*** DATASET CONTENT Section Begins ***

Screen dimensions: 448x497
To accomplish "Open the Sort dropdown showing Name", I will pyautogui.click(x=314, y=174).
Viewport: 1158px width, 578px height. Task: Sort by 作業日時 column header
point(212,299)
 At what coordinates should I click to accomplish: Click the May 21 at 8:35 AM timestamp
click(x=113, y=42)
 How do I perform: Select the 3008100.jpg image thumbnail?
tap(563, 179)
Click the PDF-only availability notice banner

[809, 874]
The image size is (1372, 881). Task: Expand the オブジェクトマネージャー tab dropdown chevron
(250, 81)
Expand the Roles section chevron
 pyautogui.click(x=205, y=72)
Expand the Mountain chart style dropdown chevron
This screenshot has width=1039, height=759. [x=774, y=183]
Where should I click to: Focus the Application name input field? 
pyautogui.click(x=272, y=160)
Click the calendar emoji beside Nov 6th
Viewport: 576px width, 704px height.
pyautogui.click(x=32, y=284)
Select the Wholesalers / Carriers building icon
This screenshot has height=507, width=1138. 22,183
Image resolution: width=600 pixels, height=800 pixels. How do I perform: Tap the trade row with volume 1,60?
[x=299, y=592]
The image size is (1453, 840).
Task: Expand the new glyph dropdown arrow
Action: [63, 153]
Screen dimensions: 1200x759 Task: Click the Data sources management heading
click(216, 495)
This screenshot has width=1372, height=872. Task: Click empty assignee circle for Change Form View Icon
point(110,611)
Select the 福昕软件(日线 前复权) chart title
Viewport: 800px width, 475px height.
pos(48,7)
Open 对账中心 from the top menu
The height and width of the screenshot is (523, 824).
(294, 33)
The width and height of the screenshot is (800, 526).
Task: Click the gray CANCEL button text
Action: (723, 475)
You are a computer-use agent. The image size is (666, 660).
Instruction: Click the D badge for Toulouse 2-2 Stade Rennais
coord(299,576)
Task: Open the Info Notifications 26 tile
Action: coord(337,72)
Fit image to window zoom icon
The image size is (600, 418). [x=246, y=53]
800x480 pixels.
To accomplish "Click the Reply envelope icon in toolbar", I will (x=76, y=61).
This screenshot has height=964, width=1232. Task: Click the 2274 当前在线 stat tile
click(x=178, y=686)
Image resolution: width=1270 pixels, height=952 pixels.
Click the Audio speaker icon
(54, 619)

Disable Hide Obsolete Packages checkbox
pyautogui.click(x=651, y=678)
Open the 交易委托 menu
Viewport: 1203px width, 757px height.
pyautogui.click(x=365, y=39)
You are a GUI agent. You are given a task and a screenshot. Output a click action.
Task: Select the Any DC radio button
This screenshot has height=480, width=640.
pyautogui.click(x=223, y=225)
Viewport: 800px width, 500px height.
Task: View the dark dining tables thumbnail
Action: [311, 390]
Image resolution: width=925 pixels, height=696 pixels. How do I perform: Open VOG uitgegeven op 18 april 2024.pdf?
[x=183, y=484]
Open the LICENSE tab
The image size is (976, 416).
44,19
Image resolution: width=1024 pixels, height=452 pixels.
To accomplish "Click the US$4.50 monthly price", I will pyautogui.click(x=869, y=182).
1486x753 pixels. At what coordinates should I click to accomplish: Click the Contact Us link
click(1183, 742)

*** DATASET CONTENT Section Ends ***

→ TASK OBJECTIVE: Reproduce, exactly and only, the lines running from the one with "Task: Select the Any DC radio button" to the end of the listing above.

→ ANSWER BOX:
Task: Select the Any DC radio button
This screenshot has height=480, width=640.
pyautogui.click(x=223, y=225)
Viewport: 800px width, 500px height.
Task: View the dark dining tables thumbnail
Action: [311, 390]
Image resolution: width=925 pixels, height=696 pixels. How do I perform: Open VOG uitgegeven op 18 april 2024.pdf?
[x=183, y=484]
Open the LICENSE tab
The image size is (976, 416).
44,19
Image resolution: width=1024 pixels, height=452 pixels.
To accomplish "Click the US$4.50 monthly price", I will pyautogui.click(x=869, y=182).
1486x753 pixels. At what coordinates should I click to accomplish: Click the Contact Us link
click(1183, 742)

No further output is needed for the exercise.